1888 - 1899
National Typewriter Co.
Philadelphia, Pennsylvania, US
The National No.2 model is sometimes be referred to as the No.1B because the differences between the it and the No.1 are quite few. Other than the most obvious, a space bar that was elongated and moved from the right side to the center, I could otherwise only identify minimal cosmetic changes. These changes included variations in pinstripes and the font of the decal. The variations also overlapped between the two models. Essentially, they're almost the same machine.
Henry Herman Unz (1857 - 1905) is the National's credited visionary though its genesis belongs to Franz Xaver Wagner (1837 - 1907) who, in 1885, patented this typewriter's curved three-row, double-shift keyboard (patent no.326,178). Unz would expand on Wagner's keyboard design, filing for several patents along the way. The culmination would be patent no.400,146, the National typewriter as we know it today.
Nationals were produced in Philadelphia, PA. The original factory was at 715 - 719 Arch St. It was later moved to the corner of Arch St. and 23rd St. The advertised price for these machines was $60, which was almost half the amount of other blindwriters on the market.
Nationals had a front-upstrike typebar arrangement that could produce 81 characters from 29 keys. They had a double-shift mechanism that pivoted the keyboard and type segment back and forth for typing uppercase and figures. Furthermore, the keyboard and type segment could be removed quickly and easily to clean or adjust the machine. The overall design of this typewriter was very compact. For perspective, Smith-Premier blindwriters were about three times larger and heavier.

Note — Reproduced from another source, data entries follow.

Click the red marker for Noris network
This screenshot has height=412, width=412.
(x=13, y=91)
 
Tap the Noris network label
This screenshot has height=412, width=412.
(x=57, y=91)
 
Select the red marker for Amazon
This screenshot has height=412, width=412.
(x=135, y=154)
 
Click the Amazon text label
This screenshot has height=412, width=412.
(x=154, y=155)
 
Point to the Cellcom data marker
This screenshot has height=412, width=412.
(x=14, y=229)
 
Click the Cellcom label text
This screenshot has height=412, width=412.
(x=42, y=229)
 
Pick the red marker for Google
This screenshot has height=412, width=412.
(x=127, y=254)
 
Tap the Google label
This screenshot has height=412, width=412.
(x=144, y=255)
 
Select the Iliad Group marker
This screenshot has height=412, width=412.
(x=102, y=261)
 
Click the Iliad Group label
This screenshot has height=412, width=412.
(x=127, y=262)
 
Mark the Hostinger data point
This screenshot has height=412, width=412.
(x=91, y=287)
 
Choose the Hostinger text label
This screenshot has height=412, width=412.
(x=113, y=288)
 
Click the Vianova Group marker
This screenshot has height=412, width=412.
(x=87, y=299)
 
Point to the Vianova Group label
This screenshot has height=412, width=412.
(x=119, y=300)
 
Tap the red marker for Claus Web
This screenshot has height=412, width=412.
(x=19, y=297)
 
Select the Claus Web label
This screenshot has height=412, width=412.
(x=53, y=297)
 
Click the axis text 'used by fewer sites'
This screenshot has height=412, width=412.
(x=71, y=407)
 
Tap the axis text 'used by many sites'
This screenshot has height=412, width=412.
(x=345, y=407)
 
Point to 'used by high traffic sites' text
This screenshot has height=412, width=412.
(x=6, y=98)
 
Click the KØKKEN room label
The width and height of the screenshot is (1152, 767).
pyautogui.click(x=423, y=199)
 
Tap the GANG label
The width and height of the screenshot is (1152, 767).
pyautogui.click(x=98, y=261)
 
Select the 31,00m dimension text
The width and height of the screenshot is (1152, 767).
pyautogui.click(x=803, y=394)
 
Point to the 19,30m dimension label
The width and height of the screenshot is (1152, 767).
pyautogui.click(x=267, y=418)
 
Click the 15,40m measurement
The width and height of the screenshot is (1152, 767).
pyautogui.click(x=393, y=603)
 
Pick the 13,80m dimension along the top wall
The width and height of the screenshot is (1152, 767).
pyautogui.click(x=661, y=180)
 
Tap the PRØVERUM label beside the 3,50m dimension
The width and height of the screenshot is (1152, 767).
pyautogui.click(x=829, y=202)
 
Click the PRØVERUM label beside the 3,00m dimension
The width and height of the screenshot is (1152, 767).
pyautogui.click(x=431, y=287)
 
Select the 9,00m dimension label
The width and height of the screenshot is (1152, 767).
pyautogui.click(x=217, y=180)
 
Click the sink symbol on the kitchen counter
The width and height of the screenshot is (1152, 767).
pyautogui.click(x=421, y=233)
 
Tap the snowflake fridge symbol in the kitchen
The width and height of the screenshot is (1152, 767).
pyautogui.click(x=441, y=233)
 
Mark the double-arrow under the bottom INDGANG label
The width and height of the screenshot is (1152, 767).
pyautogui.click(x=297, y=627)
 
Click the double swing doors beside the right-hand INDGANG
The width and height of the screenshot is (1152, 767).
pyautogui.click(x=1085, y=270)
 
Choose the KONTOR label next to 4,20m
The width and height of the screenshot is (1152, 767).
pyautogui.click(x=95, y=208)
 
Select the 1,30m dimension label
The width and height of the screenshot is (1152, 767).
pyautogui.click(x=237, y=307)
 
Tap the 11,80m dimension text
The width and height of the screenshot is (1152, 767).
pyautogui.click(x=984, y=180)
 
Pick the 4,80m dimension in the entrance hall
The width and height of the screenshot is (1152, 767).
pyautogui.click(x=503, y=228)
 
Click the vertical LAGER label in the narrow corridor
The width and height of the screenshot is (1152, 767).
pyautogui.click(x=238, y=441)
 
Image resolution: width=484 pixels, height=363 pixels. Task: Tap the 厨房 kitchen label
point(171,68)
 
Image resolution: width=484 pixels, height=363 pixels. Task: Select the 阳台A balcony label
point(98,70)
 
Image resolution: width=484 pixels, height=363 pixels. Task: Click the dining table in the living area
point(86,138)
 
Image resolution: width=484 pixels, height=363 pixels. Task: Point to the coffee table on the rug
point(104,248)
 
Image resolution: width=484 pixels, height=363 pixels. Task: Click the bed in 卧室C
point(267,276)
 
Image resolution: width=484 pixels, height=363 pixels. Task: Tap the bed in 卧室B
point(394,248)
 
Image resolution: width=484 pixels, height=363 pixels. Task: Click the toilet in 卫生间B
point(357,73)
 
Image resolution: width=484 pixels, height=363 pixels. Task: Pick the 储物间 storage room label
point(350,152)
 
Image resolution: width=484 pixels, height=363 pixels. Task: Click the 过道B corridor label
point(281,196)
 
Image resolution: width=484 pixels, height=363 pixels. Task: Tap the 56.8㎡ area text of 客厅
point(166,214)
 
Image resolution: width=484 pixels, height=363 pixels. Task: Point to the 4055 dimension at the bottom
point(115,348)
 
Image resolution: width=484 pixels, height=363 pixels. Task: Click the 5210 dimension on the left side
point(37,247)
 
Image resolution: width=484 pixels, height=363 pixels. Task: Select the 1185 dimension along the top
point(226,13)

The National Typewriter Company began transitioning out of 715 - 719 Arch Street in 1893. By 1896 all production and all sales were relocated to the building at the corner of 23rd and Arch Streets. In 1899, the National Typewriter Company restructured and incorporated under the State of Delaware. Finally, in 1903, the company had completely dissolved. H.H. Unz died on February 3, 1905 of acute pulmonary tuberculosis.
The beautiful building at 715 - 719 Arch Street, where these typewriters were first produced, has since been demolished and is currently a parking lot... right across the street form another parking lot. The other factory, at the corner of 23rd and Arch Streets, stands in part though refaced.